WHAT YOU ARE ASKED TO DO: The entries that follow must be written out exactly, without any of the pictures they contain.

▬▬▬

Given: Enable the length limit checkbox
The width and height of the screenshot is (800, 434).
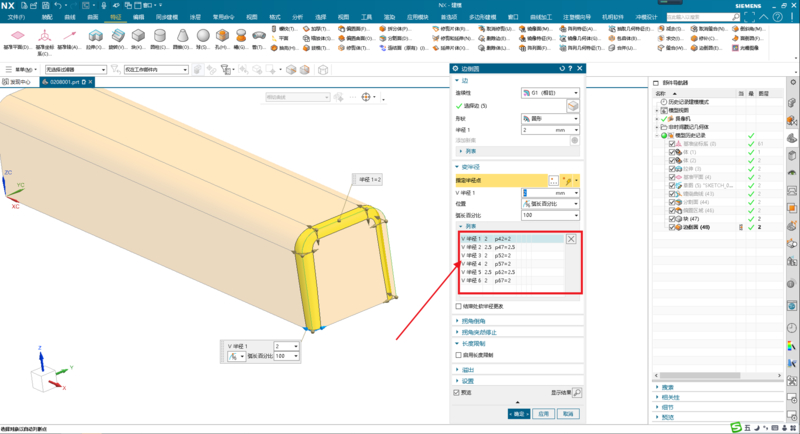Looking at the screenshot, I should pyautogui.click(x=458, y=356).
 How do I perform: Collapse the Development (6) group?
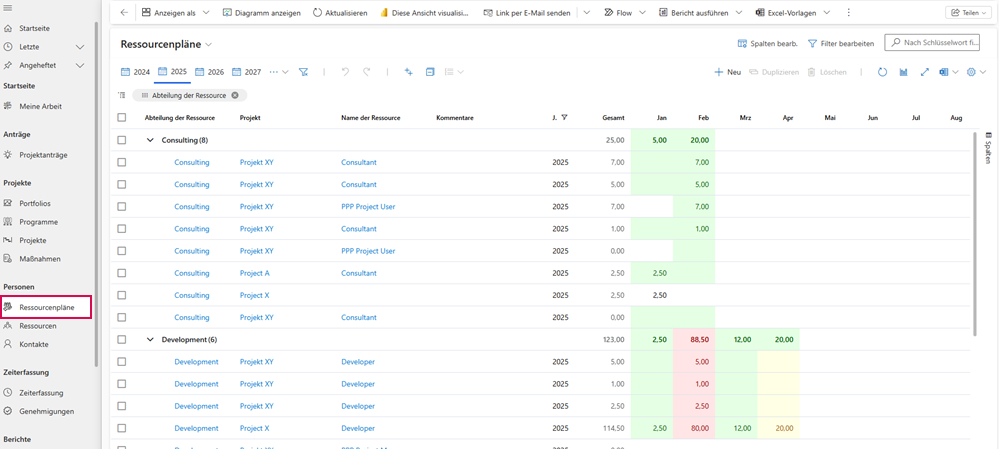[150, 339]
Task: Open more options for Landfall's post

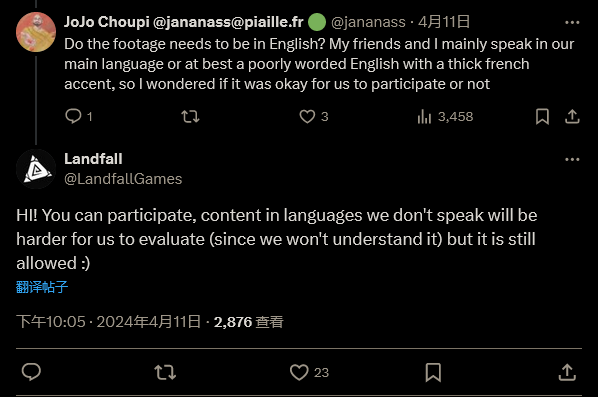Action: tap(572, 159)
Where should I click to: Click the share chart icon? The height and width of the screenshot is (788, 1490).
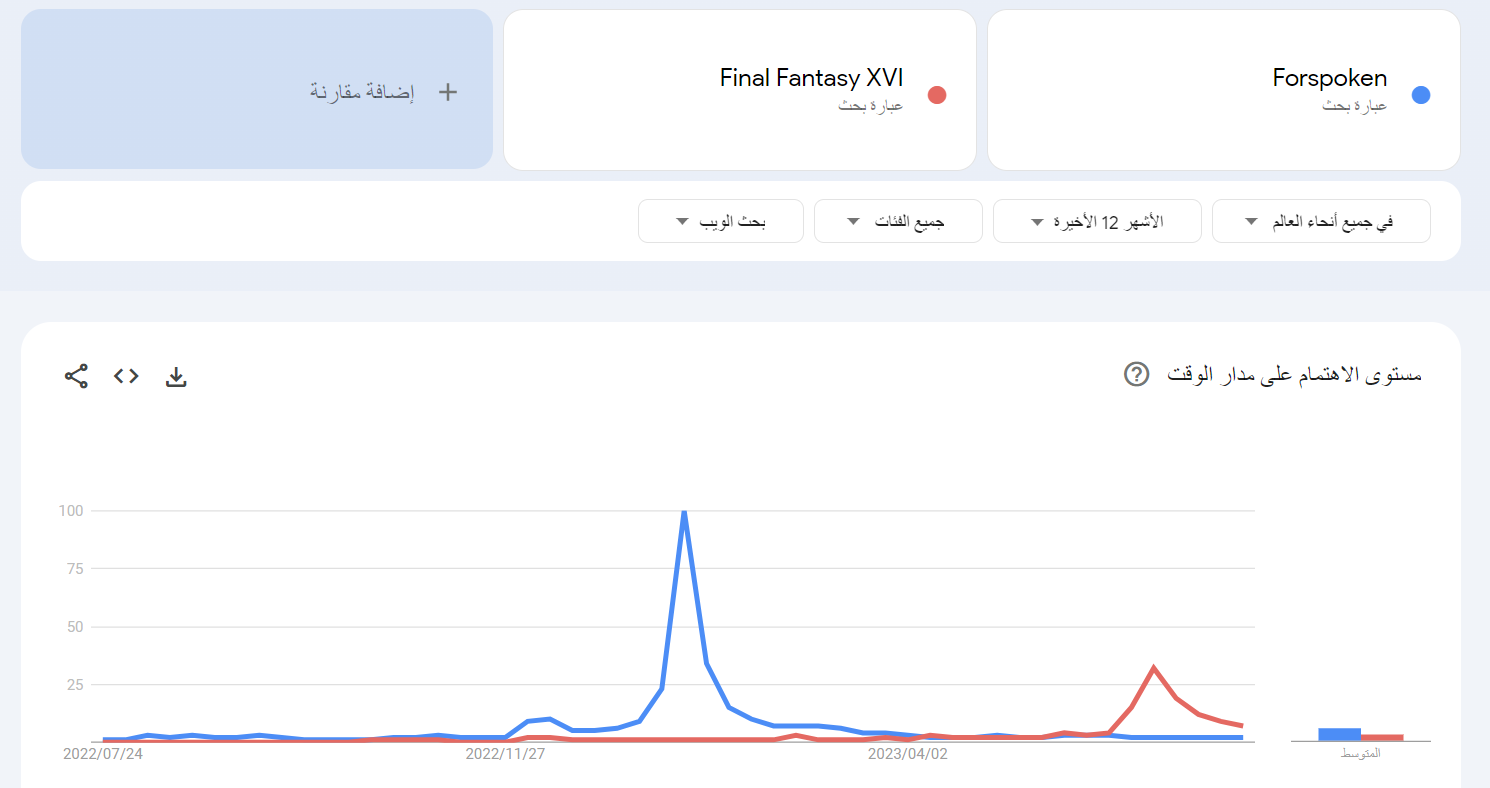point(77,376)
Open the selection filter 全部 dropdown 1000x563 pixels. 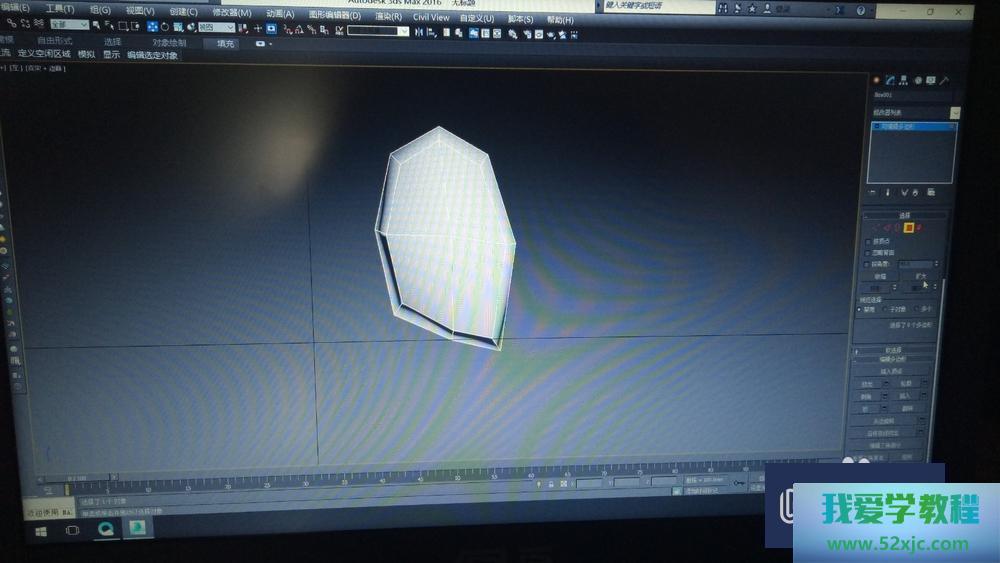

▬▬▬

RESULT OF THE EXERCISE:
Given: Enable the length limit checkbox
The width and height of the screenshot is (800, 434).
Looking at the screenshot, I should pyautogui.click(x=458, y=356).
 How do I perform: Collapse the Development (6) group?
[150, 339]
Task: Open more options for Landfall's post

Action: tap(572, 159)
Where should I click to: Click the share chart icon? The height and width of the screenshot is (788, 1490).
point(77,376)
Open the selection filter 全部 dropdown 1000x563 pixels. 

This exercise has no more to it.